Whenever a line in the entries below contains "button", copy that line.

Records from a collection
::::

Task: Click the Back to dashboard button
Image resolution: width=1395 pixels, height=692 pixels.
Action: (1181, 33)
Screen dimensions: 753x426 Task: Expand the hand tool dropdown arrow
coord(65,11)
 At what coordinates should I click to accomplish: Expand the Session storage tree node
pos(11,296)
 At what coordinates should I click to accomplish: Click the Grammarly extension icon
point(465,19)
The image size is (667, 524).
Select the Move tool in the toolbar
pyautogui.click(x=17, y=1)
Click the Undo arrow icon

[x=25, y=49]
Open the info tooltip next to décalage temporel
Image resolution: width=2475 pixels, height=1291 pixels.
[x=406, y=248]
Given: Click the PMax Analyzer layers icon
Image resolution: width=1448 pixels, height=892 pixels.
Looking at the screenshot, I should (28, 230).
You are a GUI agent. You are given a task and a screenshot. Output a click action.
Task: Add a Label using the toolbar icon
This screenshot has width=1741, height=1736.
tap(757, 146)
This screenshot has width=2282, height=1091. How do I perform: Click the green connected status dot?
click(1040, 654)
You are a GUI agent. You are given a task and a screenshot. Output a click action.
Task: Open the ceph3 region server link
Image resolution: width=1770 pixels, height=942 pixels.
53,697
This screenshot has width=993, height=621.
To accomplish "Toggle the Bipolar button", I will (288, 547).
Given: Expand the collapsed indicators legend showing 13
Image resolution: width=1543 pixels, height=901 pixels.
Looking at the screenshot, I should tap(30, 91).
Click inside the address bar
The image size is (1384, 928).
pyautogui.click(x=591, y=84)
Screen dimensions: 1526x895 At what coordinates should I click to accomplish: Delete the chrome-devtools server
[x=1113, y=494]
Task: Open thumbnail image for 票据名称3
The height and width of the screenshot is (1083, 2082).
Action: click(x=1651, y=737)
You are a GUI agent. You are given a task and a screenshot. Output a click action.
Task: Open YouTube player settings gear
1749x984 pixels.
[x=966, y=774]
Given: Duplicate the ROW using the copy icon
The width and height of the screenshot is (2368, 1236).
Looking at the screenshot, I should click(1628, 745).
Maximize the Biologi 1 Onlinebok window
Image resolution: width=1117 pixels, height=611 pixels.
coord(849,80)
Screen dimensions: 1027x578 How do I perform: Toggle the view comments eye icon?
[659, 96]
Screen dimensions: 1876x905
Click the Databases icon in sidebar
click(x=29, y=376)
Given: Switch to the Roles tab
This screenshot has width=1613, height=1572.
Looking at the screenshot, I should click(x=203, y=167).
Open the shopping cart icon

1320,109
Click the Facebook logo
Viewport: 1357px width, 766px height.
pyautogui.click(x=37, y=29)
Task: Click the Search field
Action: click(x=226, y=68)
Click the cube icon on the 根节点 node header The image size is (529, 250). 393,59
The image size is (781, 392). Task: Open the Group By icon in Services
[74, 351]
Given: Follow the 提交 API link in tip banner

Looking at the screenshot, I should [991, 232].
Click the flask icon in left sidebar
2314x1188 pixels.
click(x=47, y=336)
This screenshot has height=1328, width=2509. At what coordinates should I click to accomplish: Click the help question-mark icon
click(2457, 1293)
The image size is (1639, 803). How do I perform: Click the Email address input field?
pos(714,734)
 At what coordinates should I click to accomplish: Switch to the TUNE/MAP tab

::::

◆ **Answer section**:
Task: Click the Back to dashboard button
To accomplish "Toggle the Bipolar button", I will (288, 547).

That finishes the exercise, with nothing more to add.